We happen to think that it (defense spending) will continue to grow for at least the next two years, based on three bipartisan growth drivers. One, and most importantly, is that we still have a very high threat level globally and there is a very tight link between the global geopolitical threat and spending on defense.

The second factor is the need to maintain jobs. The industry employs about two million middle class jobs. I think that there's a strong need to see that middle class people continue to have jobs.

And then third is to recapitalize our aging military. Today our military equipment is excessively old and needs to be recapitalized.

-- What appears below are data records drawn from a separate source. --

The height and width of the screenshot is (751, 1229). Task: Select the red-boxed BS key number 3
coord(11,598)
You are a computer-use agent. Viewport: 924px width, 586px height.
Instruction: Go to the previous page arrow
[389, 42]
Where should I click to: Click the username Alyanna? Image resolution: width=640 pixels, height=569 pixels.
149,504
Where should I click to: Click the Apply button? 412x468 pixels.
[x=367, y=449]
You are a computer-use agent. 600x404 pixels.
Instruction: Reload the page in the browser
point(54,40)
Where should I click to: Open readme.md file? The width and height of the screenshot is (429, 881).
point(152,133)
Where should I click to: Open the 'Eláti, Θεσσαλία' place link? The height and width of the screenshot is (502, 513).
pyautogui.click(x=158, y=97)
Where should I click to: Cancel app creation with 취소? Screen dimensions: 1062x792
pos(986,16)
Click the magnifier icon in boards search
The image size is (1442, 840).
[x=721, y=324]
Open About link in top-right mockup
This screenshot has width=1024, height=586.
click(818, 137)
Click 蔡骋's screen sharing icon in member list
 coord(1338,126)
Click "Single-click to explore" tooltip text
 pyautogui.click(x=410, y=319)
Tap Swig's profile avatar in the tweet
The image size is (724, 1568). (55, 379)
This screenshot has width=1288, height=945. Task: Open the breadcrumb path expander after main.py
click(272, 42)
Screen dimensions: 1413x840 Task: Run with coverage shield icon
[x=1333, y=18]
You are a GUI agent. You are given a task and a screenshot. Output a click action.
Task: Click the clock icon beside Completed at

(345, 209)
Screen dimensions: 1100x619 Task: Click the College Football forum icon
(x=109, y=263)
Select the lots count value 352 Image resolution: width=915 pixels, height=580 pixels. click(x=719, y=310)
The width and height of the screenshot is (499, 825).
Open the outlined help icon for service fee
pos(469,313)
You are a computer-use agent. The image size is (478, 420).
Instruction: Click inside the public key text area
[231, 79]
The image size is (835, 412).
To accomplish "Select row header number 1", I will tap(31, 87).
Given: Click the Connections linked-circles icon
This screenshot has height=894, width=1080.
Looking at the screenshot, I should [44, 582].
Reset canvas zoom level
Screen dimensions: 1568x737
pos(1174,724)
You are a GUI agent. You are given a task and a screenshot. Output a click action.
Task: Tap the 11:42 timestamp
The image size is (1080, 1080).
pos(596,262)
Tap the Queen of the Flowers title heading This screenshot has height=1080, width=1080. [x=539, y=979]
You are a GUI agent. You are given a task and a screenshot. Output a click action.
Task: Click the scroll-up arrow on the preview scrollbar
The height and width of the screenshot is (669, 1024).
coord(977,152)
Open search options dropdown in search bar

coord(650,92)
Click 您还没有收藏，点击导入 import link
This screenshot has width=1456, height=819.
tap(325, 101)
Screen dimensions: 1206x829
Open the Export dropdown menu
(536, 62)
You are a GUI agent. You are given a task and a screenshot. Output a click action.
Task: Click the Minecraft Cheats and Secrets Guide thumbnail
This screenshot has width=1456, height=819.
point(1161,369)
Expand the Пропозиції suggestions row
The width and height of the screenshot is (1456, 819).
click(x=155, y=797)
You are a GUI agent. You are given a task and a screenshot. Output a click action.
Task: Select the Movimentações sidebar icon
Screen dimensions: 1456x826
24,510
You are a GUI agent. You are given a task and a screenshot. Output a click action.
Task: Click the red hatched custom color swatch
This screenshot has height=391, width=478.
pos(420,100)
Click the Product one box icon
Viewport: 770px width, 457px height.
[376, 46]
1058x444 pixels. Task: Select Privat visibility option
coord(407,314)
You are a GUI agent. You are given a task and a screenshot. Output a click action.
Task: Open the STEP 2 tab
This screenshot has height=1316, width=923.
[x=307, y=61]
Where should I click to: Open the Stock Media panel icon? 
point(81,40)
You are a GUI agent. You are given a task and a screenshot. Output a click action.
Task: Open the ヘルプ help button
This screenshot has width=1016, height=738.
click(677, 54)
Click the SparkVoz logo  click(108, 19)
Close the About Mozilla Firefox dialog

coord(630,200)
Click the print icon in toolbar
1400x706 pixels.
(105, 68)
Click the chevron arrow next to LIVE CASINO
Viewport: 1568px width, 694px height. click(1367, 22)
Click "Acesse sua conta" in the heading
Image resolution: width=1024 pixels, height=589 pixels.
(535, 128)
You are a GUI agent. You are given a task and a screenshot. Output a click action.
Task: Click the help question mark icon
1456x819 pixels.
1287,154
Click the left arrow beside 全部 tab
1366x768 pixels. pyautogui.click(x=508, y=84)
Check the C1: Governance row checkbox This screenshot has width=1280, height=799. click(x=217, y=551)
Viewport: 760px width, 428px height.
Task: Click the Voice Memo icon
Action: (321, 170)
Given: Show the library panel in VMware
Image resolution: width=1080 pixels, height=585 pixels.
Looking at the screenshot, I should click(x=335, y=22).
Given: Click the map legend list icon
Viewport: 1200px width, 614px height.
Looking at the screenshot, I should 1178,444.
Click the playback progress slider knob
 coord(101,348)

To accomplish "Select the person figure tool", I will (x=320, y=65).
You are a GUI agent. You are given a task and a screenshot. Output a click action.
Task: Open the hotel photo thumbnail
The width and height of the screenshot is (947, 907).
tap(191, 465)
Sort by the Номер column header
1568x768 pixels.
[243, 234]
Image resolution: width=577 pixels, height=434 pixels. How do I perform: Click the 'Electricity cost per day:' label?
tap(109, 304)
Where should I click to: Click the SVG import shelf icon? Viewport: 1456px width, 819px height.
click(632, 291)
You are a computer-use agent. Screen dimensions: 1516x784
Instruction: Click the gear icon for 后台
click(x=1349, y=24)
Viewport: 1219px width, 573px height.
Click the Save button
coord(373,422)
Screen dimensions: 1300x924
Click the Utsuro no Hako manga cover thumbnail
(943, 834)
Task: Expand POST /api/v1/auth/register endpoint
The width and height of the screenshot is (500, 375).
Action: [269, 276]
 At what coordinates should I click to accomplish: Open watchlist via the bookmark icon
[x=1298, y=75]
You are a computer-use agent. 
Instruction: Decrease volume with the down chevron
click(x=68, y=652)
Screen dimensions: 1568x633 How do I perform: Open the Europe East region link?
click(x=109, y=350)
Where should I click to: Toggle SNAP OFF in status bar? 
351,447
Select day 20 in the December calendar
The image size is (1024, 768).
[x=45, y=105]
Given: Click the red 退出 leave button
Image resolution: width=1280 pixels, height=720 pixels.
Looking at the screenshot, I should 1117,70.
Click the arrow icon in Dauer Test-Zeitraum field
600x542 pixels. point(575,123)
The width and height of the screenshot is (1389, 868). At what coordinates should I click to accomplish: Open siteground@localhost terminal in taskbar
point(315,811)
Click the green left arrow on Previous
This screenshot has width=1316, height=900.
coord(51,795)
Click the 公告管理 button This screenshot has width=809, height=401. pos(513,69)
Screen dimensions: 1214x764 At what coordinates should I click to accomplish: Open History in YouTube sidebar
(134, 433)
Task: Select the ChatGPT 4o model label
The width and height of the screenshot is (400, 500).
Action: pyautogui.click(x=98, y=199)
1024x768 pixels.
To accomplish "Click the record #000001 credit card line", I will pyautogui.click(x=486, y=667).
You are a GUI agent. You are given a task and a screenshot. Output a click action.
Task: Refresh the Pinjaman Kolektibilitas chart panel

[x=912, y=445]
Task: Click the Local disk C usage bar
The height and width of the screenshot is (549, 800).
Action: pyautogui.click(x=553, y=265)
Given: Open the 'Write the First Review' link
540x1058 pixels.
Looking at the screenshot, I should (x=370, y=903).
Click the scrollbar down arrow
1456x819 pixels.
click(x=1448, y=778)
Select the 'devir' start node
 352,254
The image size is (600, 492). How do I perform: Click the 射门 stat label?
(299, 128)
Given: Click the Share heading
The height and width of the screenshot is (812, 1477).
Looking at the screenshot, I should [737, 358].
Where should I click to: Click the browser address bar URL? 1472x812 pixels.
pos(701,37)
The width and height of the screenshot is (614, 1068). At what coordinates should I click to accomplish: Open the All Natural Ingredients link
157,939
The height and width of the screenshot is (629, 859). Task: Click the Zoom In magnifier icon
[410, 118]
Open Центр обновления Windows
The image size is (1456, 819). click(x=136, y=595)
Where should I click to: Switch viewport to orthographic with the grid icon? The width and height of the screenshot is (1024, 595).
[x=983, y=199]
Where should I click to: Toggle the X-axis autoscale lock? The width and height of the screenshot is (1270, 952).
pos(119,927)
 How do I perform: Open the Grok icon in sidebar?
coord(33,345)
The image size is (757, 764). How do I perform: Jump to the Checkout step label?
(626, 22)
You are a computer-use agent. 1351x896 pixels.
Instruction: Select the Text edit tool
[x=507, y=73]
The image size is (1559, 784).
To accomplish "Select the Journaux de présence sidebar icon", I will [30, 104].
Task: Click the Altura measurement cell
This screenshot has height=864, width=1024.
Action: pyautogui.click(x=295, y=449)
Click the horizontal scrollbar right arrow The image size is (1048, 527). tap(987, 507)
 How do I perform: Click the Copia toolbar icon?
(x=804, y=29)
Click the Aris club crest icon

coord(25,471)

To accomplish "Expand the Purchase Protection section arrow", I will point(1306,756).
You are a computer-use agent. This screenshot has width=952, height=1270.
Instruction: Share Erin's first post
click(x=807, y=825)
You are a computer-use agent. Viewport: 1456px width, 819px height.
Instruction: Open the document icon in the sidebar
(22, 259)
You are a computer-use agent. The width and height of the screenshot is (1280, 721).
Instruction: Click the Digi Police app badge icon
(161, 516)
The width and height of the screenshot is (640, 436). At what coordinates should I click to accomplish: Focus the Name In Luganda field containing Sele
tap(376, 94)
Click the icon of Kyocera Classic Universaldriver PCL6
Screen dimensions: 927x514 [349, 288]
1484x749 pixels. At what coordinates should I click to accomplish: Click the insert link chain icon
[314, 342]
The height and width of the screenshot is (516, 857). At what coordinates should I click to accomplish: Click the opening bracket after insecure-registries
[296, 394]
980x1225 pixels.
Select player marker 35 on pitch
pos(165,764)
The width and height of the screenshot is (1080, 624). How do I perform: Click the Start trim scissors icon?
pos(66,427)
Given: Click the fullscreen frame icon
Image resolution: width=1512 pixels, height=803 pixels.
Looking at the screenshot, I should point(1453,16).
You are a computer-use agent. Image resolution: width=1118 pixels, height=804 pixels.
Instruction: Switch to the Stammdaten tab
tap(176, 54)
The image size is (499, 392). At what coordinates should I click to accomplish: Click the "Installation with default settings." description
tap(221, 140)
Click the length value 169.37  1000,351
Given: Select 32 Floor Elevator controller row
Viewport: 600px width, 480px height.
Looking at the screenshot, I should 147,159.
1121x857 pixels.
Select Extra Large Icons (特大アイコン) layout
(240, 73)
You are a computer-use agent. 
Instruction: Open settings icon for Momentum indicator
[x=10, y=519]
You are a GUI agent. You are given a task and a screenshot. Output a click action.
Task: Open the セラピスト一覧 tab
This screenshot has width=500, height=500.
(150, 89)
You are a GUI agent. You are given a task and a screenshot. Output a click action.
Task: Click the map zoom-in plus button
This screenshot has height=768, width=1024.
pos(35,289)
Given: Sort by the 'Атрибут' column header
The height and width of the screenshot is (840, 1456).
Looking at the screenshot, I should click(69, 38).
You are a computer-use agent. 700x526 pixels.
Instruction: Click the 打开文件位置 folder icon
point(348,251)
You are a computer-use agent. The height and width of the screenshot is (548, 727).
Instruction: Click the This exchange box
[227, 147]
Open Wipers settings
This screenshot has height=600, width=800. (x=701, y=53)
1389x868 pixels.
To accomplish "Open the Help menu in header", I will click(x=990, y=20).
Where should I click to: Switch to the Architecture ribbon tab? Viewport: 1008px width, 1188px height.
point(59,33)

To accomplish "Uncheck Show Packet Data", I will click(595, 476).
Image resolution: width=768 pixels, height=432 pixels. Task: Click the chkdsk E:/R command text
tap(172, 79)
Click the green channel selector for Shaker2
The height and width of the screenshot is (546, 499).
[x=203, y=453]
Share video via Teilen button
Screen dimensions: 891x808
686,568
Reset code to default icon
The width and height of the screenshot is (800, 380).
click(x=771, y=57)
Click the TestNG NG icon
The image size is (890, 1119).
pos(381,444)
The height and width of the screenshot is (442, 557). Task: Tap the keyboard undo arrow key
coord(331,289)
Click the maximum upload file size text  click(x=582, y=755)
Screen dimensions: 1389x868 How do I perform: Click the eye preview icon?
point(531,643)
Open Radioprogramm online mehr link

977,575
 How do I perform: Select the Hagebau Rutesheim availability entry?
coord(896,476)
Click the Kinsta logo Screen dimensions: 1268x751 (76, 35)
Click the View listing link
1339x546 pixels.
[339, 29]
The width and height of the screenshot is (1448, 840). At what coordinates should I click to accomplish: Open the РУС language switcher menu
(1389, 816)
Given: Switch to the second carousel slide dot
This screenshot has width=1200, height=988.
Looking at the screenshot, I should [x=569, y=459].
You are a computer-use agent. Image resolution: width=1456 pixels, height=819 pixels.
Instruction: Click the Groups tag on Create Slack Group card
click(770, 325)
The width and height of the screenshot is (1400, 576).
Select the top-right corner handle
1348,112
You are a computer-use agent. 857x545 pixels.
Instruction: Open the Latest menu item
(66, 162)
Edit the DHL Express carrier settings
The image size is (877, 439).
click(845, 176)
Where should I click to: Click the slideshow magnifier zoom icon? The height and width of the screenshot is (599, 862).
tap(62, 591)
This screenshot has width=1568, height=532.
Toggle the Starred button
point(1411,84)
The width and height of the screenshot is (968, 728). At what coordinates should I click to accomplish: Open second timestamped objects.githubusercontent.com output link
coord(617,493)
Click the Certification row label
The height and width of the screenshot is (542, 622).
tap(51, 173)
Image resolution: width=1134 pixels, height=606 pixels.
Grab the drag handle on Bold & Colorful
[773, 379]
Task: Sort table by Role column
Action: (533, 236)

So you can sort of tie all three of those factors together and I think that we will still see budget growth. At least in the two most important parts--- procurement and research and development ---for the next few years.

The part of the budget where I think that there is risk of seeing some decline is the supplemental budget.

Dian: So standing here and looking forward, what do you think regarding the fund?

Charles: We're seeing a lot of opportunities. They are selective opportunities. It's not an across-the-board sector bet, because there's a significant skew between winners and losers in our sectors. We're especially attracted to tobacco right now on the international side in particular. We see some opportunities in large-cap pure play defense contractors, too, for the reasons I just talked about. Neither of those, tobacco or defense, is driven by economically sensitive variables.

Dian: Like gaming is?

Charles: Right. Like gaming is. Gaming is more sensitive to GDP growth and so we continue to still sort of be on the sidelines to gaming.

In the Vice Fund we can also short stocks and so in gaming, while we have had shorter-term shorts within the sector over the past year, we're on the sidelines right now because I think most of the money has been made from the short side. And the short side is pretty crowded. At the same time, it's too early to get aggressive on the long side. So we're mostly out of the sector except for very small plays.

We're also finding opportunities in beverages, as well. They are different than they were six or 12 months ago but opportunities are still there.

Dian: I've heard sales of beer were way off?

Charles: It depends on what market you're talking about. In the US we're seeing a trade down so domestic beer is doing okay because they have strong pricing. But import and craft beer is not doing as well. If you look at the UK, beer sales are down significantly. But, there are opportunities elsewhere.

The Vice Fund is a globally oriented fund in strategy so we seek out growth around the world and there are certainly parts of the world where there is growth. It may be decelerating but it's still positive.

Dian: How many stocks in the fund?

Charles: As of 12.31.08 there were 20 stocks held in the fund.

Dian: So what are the reasons that I can use to conclude why Donald Trump's casino properties are in trouble? Will it be because of everything you've just told me?

Charles: His properties in particular have been in trouble because they were just sub-par relative to competitors, and, they just needed major upgrades. At the same time, they didn't have the balance sheets to be able to do that.

Dian: Back to your fund. Are you optimistic about the near-term future?

Charles: Although I am selectively optimistic on the near term, as I believe there are pockets of opportunity within the industries we invest, our focus has always been on providing long-term value, and we are proud of our long-term performance afforded to shareholders.

Like I said, it's not an across-the-board sector, meaning that there are pockets of opportunities within our universe.

Dian: How do you like managing this fund?

Charles: I love it. We're very deep in these sectors and it's great to be focused on a part of the market many other investors are not. I think really that creates a big opportunity. There has actually been some academic research. Because of investor constraints these sectors tend to be under-followed and overlooked, so that creates some inefficiencies that we try to exploit by focusing exclusively on them.

Dian: That's it for now, Charles. And thanks for your time.